Figure 7a compares the response of pure and 5 mol % Ag-modified In2O3 under lower ethanol concentrations (1–20 ppm). It is clear that the response values tend to have an approximately linear relationship with the concentration. More importantly, the response of Ag-modified In2O3 is far higher at all concentrations. Generally, the detection limit is set at the concentration with the response of 2. It can be derived from Figure 7a that the detection of pure In2O3 is >20 ppm (response 1.7), while that of 5 mol % Ag-modified In2O3 is about 1.5–2 ppm. To shed light on the origin of the enhanced response, the catalytic properties of pure and 5 mol % Ag-modified In2O3 are compared, as shown in Figure 7b. It is noticed that the conversion increases with the rising reaction temperature, and has a striking improvement with Ag modification. The enhanced catalytic activity would be the main reason why Ag modification improved the gas sensing property.

Figure 7

(a) Response change of the pure and 5 mol % Ag-modified In2O3 sensors to different ethanol concentrations at 300 °C; (b) ethanol conversion of the pure and 5 mol % Ag-modified In2O3 sensors as a function of reaction temperature over catalysts.

4. Discussion

On the basis of the above experimental results, the gas sensing mechanisms of pure and Ag-In2O3 sensors are schematically shown in Figure 8. The dramatic enhancement in the ethanol gas sensing performance of In2O3-based nanomaterials via modification with Ag nanoparticles can be interpreted using the electron depletion layer model [32,33]. Currently, the adsorbed oxygen ions occupy the surface area of In2O3-based nanomaterials, forming the electron depletion layer (Figure 8a). The depleted electrons and the raised electron potential (Figure 8b) by the depletion layer contribute to the high resistance of the In2O3 sensor in air.
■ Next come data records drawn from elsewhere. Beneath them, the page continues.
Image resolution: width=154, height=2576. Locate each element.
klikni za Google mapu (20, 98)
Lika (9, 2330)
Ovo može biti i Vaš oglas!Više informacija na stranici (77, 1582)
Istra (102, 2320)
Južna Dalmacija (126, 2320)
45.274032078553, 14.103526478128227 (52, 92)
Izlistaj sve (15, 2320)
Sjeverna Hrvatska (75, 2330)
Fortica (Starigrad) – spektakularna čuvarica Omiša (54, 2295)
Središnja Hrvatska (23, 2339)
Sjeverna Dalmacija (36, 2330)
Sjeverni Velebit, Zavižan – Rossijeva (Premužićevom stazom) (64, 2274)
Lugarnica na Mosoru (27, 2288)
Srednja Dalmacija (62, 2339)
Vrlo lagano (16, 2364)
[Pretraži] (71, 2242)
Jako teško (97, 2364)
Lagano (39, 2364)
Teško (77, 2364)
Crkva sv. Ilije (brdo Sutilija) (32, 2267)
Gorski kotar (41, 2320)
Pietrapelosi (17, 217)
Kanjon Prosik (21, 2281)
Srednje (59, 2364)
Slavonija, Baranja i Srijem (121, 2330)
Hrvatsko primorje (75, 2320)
When the sensor is exposed to ethanol, the reaction between oxygen and ethanol occurs, as shown in Equation (1) [34]. Then, the trapped electrons are released to the conduction band, contributing to the thinner depletion layer and the lower resistance of In2O3 sensors. C

Figure 8

The schematic diagram (a) and energy band diagram (b) of pure In2O3; the schematic diagram (c) and energy band diagram (d) of 5 mol % Ag-modified In2O3. ECB and EVB are the conduction band and valence band level, Evac and EF represent the vacuum level and Fermi level.
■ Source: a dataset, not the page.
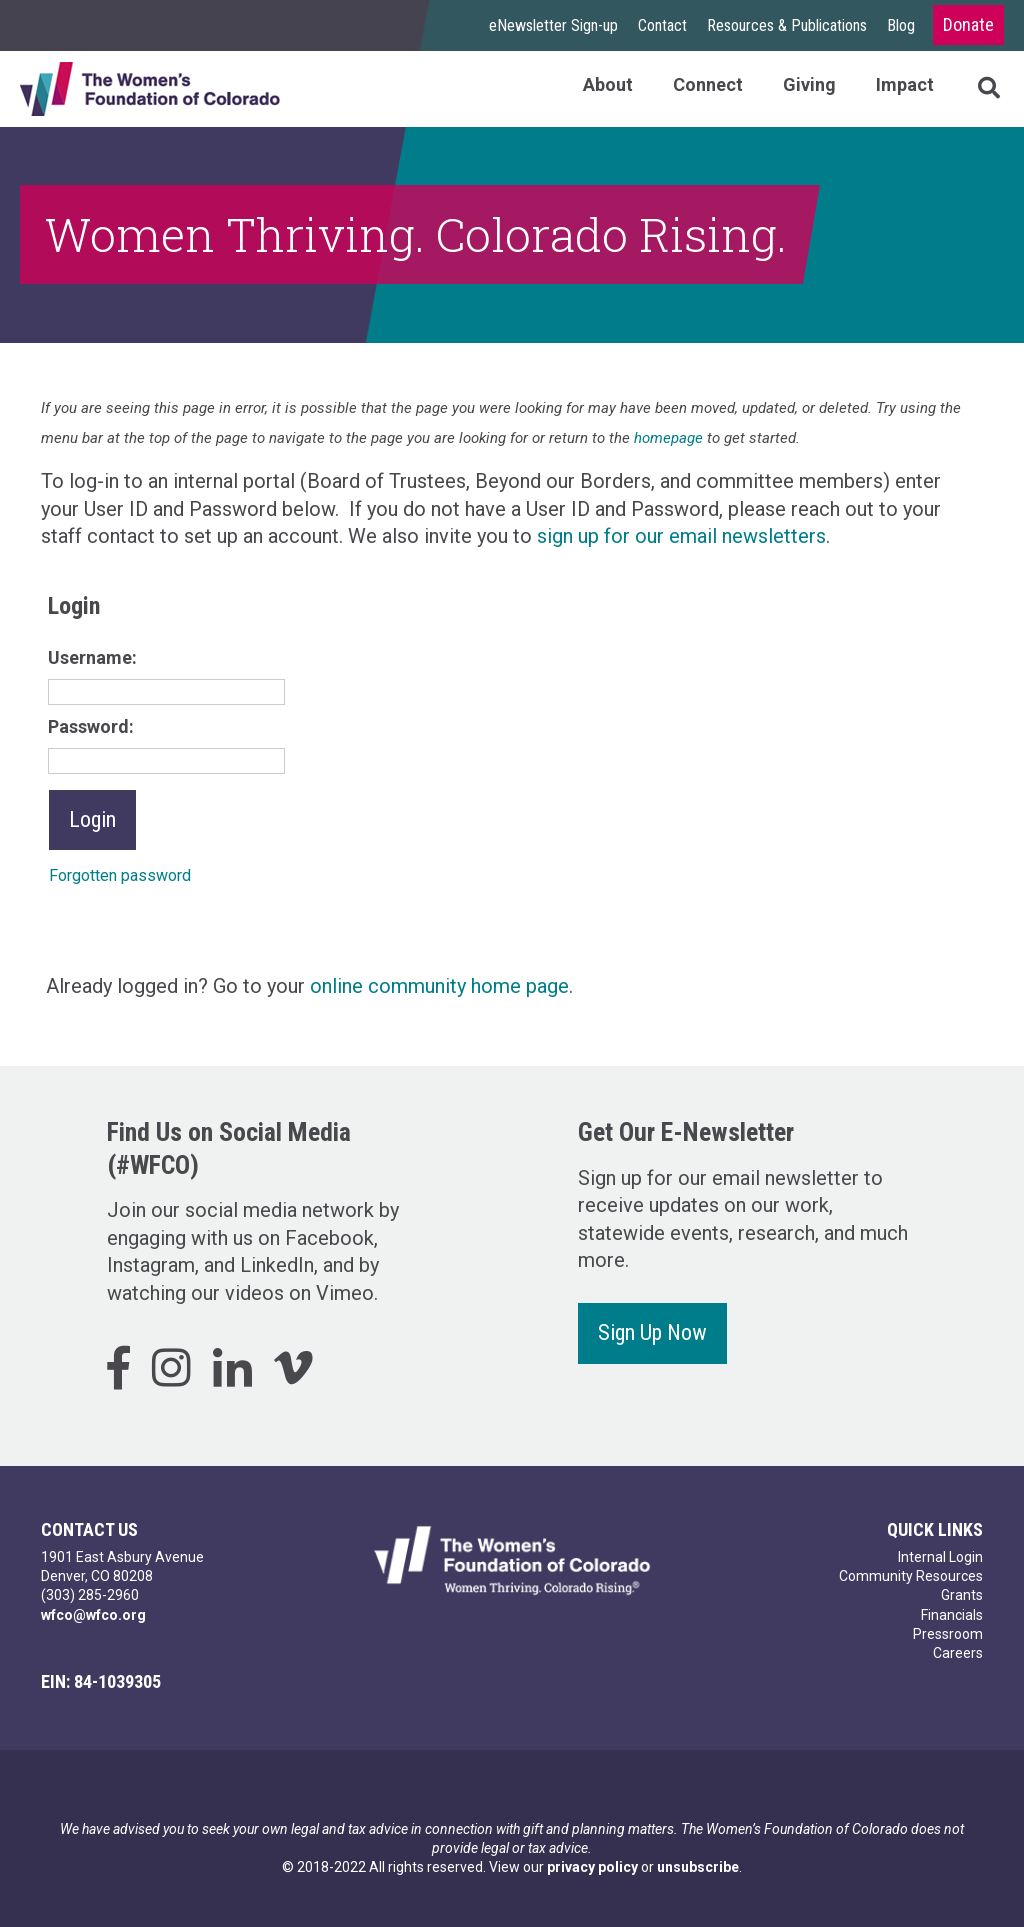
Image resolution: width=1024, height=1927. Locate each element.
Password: (91, 726)
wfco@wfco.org (93, 1615)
On the other side, when Ag is deposited on the surface of In2O3, there would be more oxygen adsorbed on the surface due to the well-known spillover effect [18,23,25], as shown in Figure 8c. This way, Ag modification enhances the reaction between ethanol molecules and adsorbed oxygen ions on the surface of In2O3, leading to a higher response to ethanol. Meanwhile, the more ion-adsorbed oxygen will change the energy-band structure and give rise to the potential barrier as demonstrated in Figure 8d. Therefore, the enhanced reaction with ethanol and the higher electron potential barrier will contributed to the enhance ethanol response of the Ag-modified In2O3 materials. This agrees well with the literature, confirming that Ag is a good catalyst for ethanol because Ag can effectively enhance the ethanol conversion, and suppress ethanol dehydration as well [35,36]. All these results show the potential of the Ag-modified In2O3 materials for applications in ethanol sensing.

5. Conclusions

In summary, In2O3 nanomaterial is successfully prepared by a facile precipitation method and is further modified by Ag as verified by EDS, HRTEM, and UV-Vis absorption characterizations. A gas sensing property test showed that the 5 mol % Ag-modified In2O3 nanomaterial has a high response of 67 to 50 ppm ethanol, a fast response and recovery time of 10–20 s, and a high selectivity over other interfering gases such as acetone, benzene, and formaldehyde. The enhanced gas sensing property is probably attributed to the higher catalytic activity to ethanol by the Ag modification as verified by the ethanol catalytic measurement. Lastly, the related mechanism is discussed in light of the spillover effect of Ag on the In2O3 surface.